MFS Hires Three for DCI Unit

MFS Investment Management (MFS) has added three new members to its Defined Contribution Investments (DCI) group to focus its sales and relationship management efforts in various DCI market segments.

MFS said Craig McKenna joins MFS as director, National Accounts, and is focused on adviser-oriented DC platforms. He previously served as vice president and senior retirement consultant for AllianceBernstein Investment Research and Management, Inc. He reports to Matthew Gannon, senior vice president and head of the DCI practice for MFS.

John Jessee also joins MFS as director, National Accounts, and will concentrate his efforts on the third-party-administrator (TPA) market. He previously worked for The Hartford in its retirement plan services group, also focused on the TPA market. He also reports to Gannon.

Finally, Peter Delaney joins MFS as associate director, National Accounts. He will focus on institutional retirement plan platforms, supporting the efforts of MFS Institutional Advisors, Inc.’s (MFSI) Consultant Relations, Sales and Relationship Management teams.

Delaney was most recently a managing director and investment consultant at The Hartford, working with defined contribution plan sponsors, consultants, and advisers. He reports to Jon Hubbard, director, National Accounts.

“MFS has created three new positions to more effectively target distribution efforts in the highly competitive DCI marketplace,” said Gannon. “They will work in partnership with various MFS business units—institutional, retail and professional buyer segments—to facilitate expanded and stronger relationships with key defined contribution and third-party administration (TPA) platforms.”

FRC Predicts Growth in Use of External Managers

The Financial Research Corporation (FRC) predicts that if the market remains stable and does not go through another crisis within the next five years, sub-advised mutual fund and variable annuity assets will grow to $2 trillion by 2014, up from $1 trillion at the end of 2008.

The FRC study, titled “Building a Better Sub‐Advisory Business: Hiring, Retaining, & Firing in a Changing Market,” finds that fund manufacturers continue to consider product performance to be the primary factor in deciding whether to hire, retain, or fire external managers on a fund.
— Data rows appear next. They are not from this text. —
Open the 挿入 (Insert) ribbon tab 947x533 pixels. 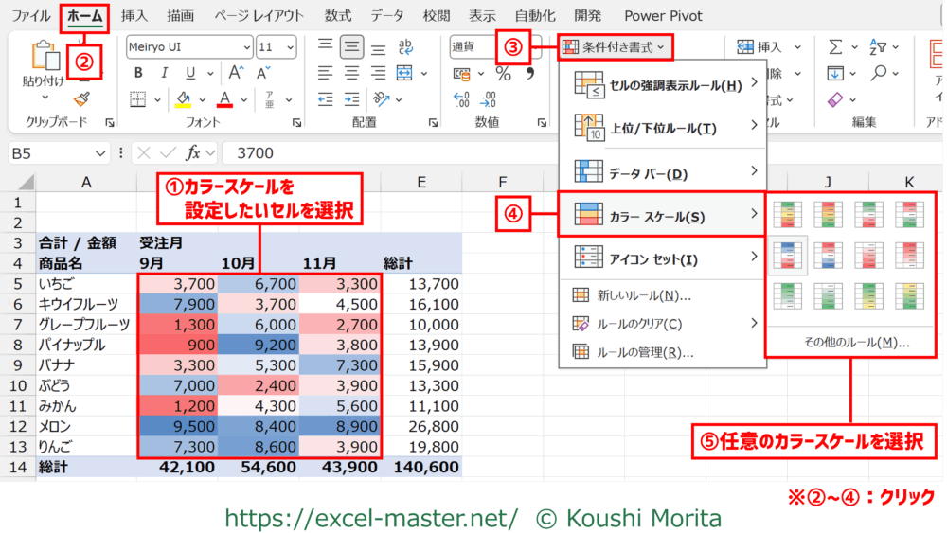[x=134, y=16]

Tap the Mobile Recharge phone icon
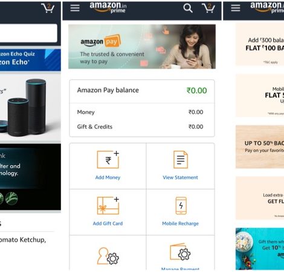(181, 205)
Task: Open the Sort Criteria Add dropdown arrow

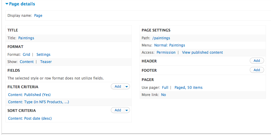Action: 127,110
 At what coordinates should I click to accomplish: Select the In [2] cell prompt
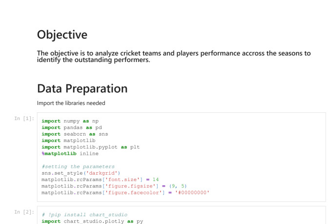pyautogui.click(x=24, y=212)
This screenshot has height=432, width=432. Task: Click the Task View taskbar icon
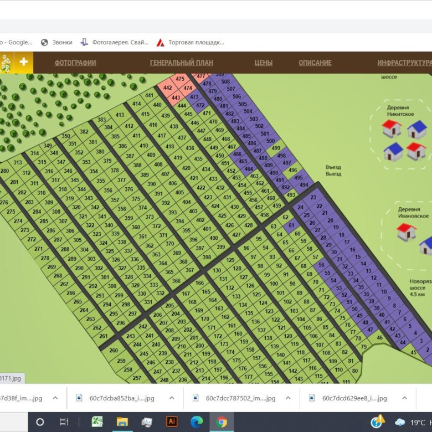pyautogui.click(x=64, y=421)
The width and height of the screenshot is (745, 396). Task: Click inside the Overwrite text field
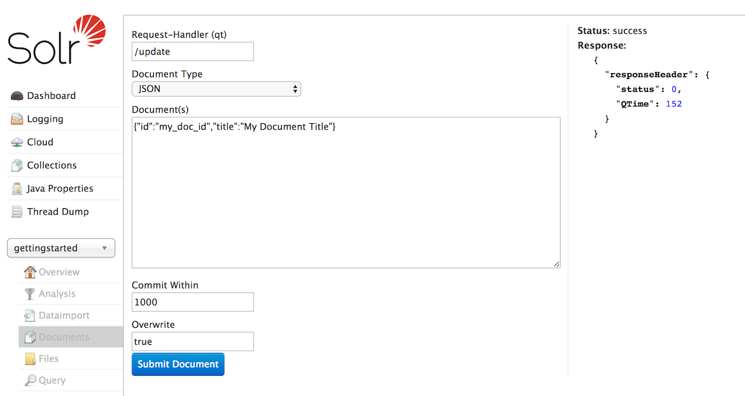click(x=193, y=341)
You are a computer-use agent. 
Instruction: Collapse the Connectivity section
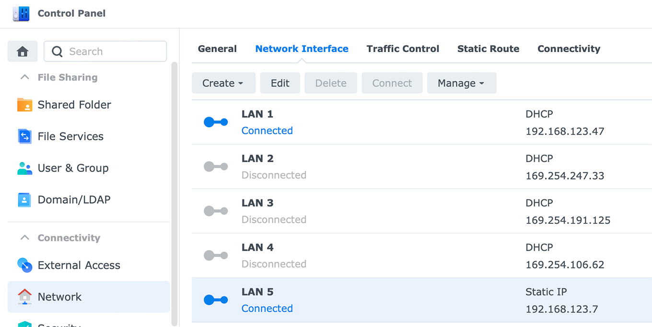click(x=25, y=238)
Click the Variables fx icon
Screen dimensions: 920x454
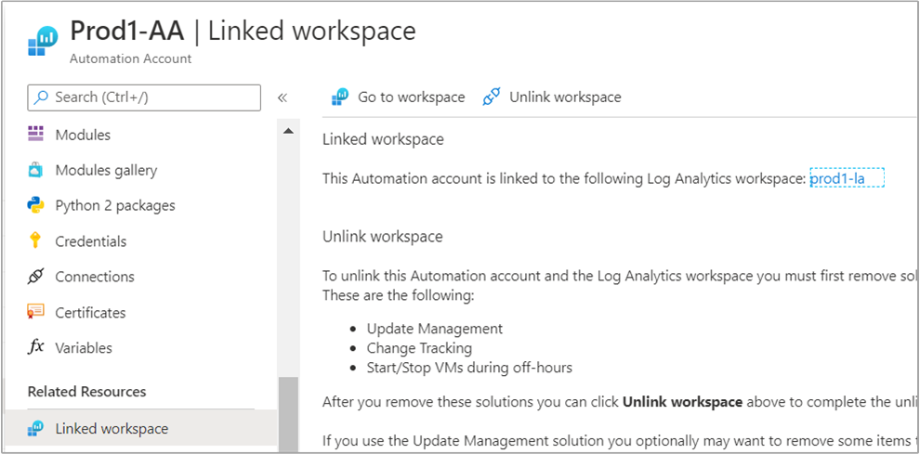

However, other factors such as the stability of the sub‐advisory firm, the track record of the portfolio manager, and the quality of the risk management have become more important to the evaluation process since the credit crisis, FRC said.

All of the fund manufacturers surveyed by FRC anticipate merging or liquidating funds in 2009 to 2010. While this will reduce the number of existing funds, FRC said, new domestic and international funds in a variety of asset classes will be rolled out to replace those being merged away, creating a new product landscape in 2010.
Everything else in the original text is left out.